And the class diagram with the Bridge Pattern implemented is shown below:

In this class diagram we observe the two hierarchies connected with a reference. Those two hierarchies model two separate aspects that can be extended independently.

Use the Bridge Pattern when you want to avoid coupling an abstraction to its implementation.

By using inheritance in our design, we bind the implementations with the abstraction at compile time. As a result, extending the abstraction and its implementations independently cannot easily be done. In such cases, the Bridge Pattern offers a solution by dividing the primary hierarchy into two separate ones, which can be extended independently from each other.

Use the Bridge Pattern when you want to change the implementation of the abstraction at runtime.

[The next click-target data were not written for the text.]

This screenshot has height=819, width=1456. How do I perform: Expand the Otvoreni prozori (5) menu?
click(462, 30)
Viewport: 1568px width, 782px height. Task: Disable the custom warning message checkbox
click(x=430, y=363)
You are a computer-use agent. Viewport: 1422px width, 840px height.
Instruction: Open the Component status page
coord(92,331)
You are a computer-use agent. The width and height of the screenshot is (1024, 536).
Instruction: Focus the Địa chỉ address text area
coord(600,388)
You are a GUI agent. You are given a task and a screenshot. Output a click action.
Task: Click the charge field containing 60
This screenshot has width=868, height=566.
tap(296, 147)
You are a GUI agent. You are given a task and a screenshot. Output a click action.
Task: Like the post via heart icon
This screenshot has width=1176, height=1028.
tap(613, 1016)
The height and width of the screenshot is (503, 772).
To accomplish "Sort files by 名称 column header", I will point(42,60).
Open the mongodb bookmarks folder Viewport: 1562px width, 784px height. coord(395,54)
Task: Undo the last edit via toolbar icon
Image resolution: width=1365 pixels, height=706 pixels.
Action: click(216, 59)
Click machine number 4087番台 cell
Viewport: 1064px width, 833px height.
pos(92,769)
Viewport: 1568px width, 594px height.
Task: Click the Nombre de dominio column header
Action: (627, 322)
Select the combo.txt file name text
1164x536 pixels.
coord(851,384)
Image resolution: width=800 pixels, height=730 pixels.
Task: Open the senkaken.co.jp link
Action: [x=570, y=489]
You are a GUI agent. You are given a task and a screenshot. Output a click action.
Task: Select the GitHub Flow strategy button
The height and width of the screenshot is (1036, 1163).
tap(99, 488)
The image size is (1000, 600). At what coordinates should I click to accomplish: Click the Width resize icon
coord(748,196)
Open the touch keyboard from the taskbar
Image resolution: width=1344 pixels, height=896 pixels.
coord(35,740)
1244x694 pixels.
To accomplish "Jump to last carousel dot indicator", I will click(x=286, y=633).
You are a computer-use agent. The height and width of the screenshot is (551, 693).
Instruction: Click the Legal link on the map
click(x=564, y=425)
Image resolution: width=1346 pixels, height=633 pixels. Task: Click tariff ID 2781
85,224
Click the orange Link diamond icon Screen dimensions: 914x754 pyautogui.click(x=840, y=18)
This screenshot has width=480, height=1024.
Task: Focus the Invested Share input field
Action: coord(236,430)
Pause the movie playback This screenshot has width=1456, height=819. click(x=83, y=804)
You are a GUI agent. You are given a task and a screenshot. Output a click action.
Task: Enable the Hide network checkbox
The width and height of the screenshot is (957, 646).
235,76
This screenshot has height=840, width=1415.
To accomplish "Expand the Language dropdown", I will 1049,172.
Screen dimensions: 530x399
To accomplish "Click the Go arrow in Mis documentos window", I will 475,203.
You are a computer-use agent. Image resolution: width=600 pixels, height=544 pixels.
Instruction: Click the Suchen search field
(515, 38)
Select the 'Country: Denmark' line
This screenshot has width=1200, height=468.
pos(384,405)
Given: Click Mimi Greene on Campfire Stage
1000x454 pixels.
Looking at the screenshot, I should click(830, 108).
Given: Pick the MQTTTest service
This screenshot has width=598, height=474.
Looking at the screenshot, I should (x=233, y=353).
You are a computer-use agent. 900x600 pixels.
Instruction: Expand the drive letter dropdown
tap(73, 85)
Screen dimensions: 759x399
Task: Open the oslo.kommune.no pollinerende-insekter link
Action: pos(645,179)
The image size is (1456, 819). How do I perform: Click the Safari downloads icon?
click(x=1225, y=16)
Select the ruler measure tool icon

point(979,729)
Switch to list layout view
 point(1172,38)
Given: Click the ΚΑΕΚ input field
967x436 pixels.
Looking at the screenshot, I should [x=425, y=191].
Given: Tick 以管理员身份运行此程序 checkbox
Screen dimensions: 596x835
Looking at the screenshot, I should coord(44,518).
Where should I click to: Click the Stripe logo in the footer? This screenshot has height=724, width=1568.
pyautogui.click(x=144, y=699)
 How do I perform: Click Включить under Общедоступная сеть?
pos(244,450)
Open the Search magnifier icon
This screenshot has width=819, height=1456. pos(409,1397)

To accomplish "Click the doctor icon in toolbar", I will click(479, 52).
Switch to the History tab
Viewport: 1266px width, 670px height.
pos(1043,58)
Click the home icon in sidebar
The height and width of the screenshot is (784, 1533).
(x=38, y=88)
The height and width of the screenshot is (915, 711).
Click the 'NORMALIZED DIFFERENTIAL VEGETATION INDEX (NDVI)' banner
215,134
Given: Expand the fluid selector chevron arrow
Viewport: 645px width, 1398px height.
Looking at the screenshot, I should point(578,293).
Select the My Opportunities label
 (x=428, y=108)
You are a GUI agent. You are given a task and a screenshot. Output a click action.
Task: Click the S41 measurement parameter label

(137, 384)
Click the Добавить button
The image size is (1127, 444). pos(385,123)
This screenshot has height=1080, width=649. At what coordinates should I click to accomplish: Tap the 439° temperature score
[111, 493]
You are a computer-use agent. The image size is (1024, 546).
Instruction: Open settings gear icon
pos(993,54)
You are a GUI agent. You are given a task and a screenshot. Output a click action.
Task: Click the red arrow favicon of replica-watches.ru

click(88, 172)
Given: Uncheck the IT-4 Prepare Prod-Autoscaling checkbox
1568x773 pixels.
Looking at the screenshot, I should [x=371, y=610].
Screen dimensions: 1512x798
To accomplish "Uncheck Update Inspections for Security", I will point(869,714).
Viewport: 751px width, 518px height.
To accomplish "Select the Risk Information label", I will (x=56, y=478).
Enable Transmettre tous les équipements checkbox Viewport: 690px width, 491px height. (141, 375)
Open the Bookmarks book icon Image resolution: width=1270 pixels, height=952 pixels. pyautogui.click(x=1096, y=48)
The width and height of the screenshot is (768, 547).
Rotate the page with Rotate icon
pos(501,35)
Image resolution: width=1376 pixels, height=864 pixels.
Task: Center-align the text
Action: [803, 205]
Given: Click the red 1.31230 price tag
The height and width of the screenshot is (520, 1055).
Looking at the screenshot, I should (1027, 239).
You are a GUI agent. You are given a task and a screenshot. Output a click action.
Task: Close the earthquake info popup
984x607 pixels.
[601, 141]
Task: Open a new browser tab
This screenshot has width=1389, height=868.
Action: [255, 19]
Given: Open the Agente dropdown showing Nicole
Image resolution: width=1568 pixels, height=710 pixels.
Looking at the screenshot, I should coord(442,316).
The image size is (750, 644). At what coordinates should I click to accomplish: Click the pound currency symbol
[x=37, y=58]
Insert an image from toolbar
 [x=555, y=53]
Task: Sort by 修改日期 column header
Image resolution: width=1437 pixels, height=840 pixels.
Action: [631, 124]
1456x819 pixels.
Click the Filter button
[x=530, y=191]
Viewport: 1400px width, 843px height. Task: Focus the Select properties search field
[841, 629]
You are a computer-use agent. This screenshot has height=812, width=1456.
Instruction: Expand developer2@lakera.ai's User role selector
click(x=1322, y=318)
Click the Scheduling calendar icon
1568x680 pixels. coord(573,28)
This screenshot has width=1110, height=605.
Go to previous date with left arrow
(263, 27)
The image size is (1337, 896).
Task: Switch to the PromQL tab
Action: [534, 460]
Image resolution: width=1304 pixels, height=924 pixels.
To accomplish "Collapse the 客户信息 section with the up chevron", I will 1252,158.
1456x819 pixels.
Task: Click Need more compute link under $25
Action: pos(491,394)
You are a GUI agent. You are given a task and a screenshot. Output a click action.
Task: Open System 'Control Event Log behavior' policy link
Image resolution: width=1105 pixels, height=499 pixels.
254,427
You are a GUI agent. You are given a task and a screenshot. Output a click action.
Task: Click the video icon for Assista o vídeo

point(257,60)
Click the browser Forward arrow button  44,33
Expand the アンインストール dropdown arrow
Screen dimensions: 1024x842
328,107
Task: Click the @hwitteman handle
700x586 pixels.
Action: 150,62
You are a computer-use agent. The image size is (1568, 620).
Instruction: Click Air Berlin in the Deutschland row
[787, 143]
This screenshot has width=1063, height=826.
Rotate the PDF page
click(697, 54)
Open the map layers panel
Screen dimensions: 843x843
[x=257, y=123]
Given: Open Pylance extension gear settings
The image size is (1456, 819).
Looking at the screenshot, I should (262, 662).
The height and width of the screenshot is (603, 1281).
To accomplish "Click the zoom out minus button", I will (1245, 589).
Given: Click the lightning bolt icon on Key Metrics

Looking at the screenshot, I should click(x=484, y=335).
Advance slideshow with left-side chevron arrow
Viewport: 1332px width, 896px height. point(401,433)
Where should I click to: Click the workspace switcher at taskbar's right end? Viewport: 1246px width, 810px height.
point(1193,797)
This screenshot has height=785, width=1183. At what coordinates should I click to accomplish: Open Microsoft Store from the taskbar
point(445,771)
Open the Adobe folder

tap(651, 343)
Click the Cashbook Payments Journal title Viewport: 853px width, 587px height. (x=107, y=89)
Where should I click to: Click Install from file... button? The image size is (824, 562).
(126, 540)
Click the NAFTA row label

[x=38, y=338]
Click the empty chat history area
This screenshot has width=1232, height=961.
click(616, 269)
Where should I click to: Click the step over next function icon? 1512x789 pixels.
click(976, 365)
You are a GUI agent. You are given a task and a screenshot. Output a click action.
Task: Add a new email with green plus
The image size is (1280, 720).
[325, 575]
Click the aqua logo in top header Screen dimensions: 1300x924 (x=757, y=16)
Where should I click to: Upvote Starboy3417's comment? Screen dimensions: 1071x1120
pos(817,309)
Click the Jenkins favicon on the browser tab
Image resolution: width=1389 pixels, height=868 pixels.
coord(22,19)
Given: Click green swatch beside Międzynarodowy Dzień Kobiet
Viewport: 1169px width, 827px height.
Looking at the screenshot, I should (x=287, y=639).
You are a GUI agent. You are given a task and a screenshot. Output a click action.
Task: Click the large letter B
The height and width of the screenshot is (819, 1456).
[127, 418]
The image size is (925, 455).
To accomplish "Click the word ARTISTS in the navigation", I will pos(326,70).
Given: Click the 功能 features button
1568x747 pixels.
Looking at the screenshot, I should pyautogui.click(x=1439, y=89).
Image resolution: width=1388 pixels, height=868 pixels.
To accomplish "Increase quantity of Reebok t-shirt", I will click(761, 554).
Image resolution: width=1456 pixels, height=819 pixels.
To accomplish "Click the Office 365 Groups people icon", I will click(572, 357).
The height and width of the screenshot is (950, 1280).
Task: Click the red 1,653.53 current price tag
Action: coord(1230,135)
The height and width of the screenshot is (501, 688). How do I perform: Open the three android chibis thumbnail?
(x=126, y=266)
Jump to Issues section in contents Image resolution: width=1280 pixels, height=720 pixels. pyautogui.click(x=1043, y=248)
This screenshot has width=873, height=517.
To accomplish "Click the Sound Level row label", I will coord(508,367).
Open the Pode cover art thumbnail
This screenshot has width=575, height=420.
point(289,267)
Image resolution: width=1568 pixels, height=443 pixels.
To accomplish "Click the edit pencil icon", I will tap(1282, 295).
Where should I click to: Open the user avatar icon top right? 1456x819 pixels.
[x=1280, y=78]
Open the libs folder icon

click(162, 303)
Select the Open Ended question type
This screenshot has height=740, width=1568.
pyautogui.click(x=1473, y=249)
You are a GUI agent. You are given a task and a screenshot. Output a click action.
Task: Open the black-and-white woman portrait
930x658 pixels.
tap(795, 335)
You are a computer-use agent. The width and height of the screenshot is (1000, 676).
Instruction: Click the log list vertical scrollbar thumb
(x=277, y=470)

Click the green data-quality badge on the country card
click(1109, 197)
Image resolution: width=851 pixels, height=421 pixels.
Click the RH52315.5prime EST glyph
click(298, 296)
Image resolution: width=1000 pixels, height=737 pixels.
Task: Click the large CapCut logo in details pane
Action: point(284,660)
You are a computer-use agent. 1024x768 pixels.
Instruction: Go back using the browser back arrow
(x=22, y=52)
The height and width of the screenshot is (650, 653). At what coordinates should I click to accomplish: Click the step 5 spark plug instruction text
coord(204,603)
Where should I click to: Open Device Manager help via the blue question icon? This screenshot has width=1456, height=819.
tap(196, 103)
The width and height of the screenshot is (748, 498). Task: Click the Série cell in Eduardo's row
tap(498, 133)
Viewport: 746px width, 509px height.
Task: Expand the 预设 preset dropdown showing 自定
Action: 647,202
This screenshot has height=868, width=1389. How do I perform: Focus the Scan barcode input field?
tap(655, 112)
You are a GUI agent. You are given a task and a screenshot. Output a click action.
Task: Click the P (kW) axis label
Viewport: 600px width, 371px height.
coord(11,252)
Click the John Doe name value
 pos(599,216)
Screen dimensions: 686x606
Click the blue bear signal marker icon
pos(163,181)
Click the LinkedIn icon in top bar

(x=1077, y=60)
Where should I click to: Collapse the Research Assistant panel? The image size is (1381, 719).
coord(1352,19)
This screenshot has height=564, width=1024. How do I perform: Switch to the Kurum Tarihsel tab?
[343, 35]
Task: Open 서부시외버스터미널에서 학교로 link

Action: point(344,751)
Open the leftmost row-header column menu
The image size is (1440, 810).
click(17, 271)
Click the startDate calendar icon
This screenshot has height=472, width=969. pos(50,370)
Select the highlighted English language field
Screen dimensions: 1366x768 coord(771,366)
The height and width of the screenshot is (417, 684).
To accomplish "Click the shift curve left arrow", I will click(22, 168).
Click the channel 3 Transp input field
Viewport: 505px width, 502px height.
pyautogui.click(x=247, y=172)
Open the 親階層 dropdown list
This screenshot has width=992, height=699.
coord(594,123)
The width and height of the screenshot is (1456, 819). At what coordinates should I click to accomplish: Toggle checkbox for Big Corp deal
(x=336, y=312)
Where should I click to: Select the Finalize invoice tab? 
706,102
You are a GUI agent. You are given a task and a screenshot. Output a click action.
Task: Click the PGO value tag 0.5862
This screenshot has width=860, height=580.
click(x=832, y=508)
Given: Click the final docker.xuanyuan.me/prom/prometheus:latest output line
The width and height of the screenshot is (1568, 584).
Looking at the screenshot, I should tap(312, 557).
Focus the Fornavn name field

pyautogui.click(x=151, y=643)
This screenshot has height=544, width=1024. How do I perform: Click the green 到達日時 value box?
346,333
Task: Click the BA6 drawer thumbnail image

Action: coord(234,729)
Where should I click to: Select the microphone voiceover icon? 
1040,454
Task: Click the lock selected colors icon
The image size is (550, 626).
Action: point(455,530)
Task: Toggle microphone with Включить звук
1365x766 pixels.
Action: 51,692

By using composition over inheritance, our design does not statically bind the implementation to the abstraction. This flexibility enables us to swap one implementation with another at runtime. Consider a game scenario where characters have weapons, each with distinct logic and behavior. At runtime, we can swap a weapon with another when an upgrade is done in a character.

abstract class Character
{
   Weapon weapon;
   public void Upgrade(Weapon newWeapon) => weapon = newWeapon;
   
   // Delegates the call to the bridge reference.
   public void DoDamage() => weapon.DoDamage();
}

// The Character hierarchy can be extended independently from the Weapon hierarchy.
class Peasant : Character { }
class Hero : Character { }

abstract class Weapon
{
   public abstract void DoDamage();
}

class Stick : Weapon
{
   public override void DoDamage() { /*Implementation*/ }
}

class Sword : Weapon
{
   public override void DoDamage() { /*Implementation*/ }
}

For a given instance, we can dynamically switch its weapon (bridge reference) due to an upgrade or a spell cast on the character, as illustrated below:

Character peasant = new Peasant(new Stick());
Character hero = new Hero(new Sword());

peasant.DoDamage();
hero.DoDamage();

// After an upgrade and a spell we can change the instances at runtime:
peasant.Upgrade(new Sword()); // After an upgrade.
hero.Upgrade(new Stick()); // After a bad spell.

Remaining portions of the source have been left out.